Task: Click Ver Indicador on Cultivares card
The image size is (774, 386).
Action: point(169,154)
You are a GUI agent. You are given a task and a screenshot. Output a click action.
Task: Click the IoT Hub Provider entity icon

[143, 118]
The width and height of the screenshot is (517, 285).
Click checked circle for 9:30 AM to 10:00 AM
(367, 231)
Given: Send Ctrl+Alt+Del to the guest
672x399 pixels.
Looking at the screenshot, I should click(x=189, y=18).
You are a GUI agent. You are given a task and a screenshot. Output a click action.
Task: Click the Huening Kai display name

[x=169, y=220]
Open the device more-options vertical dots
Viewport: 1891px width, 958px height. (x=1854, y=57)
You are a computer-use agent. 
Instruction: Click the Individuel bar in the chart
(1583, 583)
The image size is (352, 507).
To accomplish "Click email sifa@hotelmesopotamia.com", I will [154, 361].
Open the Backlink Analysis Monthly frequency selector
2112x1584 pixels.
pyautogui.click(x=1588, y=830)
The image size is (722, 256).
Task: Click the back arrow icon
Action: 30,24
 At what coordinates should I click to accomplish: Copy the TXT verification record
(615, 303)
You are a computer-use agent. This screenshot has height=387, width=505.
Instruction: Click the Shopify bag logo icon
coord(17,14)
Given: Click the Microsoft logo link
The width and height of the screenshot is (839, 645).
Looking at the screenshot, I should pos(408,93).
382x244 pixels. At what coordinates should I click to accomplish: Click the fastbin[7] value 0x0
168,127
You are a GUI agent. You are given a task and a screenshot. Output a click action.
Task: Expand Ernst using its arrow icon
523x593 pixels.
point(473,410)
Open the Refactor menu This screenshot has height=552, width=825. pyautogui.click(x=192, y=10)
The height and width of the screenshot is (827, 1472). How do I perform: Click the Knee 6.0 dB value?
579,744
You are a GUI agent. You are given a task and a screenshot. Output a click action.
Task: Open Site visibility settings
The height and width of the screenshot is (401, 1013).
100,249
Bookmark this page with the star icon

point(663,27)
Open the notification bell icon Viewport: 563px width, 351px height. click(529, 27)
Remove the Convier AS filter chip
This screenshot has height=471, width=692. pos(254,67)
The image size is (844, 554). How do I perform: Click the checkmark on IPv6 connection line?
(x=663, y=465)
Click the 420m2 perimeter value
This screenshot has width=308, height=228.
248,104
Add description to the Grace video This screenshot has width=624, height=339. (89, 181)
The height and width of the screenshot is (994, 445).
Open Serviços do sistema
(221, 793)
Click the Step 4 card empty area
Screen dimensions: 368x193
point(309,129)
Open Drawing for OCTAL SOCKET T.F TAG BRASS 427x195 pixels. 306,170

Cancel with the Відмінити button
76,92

■ ■ ■ ■

▸ Task brief:
Give all the records again, swapping "GUI agent" for "screen assistant" everywhere it appears and leaving everything else the same.

▸ Response to this task:
Task: Click Ver Indicador on Cultivares card
The image size is (774, 386).
Action: point(169,154)
You are a screen assistant. You are given a task and a screenshot. Output a click action.
Task: Click the IoT Hub Provider entity icon

[143, 118]
The width and height of the screenshot is (517, 285).
Click checked circle for 9:30 AM to 10:00 AM
(367, 231)
Given: Send Ctrl+Alt+Del to the guest
672x399 pixels.
Looking at the screenshot, I should click(x=189, y=18).
You are a screen assistant. You are given a task and a screenshot. Output a click action.
Task: Click the Huening Kai display name

[x=169, y=220]
Open the device more-options vertical dots
Viewport: 1891px width, 958px height. (x=1854, y=57)
You are a computer-use agent. 
Instruction: Click the Individuel bar in the chart
(1583, 583)
The image size is (352, 507).
To accomplish "Click email sifa@hotelmesopotamia.com", I will [154, 361].
Open the Backlink Analysis Monthly frequency selector
2112x1584 pixels.
pyautogui.click(x=1588, y=830)
The image size is (722, 256).
Task: Click the back arrow icon
Action: 30,24
 At what coordinates should I click to accomplish: Copy the TXT verification record
(615, 303)
You are a computer-use agent. This screenshot has height=387, width=505.
Instruction: Click the Shopify bag logo icon
coord(17,14)
Given: Click the Microsoft logo link
The width and height of the screenshot is (839, 645).
Looking at the screenshot, I should pos(408,93).
382x244 pixels. At what coordinates should I click to accomplish: Click the fastbin[7] value 0x0
168,127
You are a screen assistant. You are given a task and a screenshot. Output a click action.
Task: Expand Ernst using its arrow icon
523x593 pixels.
point(473,410)
Open the Refactor menu This screenshot has height=552, width=825. pyautogui.click(x=192, y=10)
The height and width of the screenshot is (827, 1472). How do I perform: Click the Knee 6.0 dB value?
579,744
You are a screen assistant. You are given a task and a screenshot. Output a click action.
Task: Open Site visibility settings
The height and width of the screenshot is (401, 1013).
100,249
Bookmark this page with the star icon

point(663,27)
Open the notification bell icon Viewport: 563px width, 351px height. click(529, 27)
Remove the Convier AS filter chip
This screenshot has height=471, width=692. pos(254,67)
The image size is (844, 554). How do I perform: Click the checkmark on IPv6 connection line?
(x=663, y=465)
Click the 420m2 perimeter value
This screenshot has width=308, height=228.
248,104
Add description to the Grace video This screenshot has width=624, height=339. (89, 181)
The height and width of the screenshot is (994, 445).
Open Serviços do sistema
(221, 793)
Click the Step 4 card empty area
Screen dimensions: 368x193
point(309,129)
Open Drawing for OCTAL SOCKET T.F TAG BRASS 427x195 pixels. 306,170

Cancel with the Відмінити button
76,92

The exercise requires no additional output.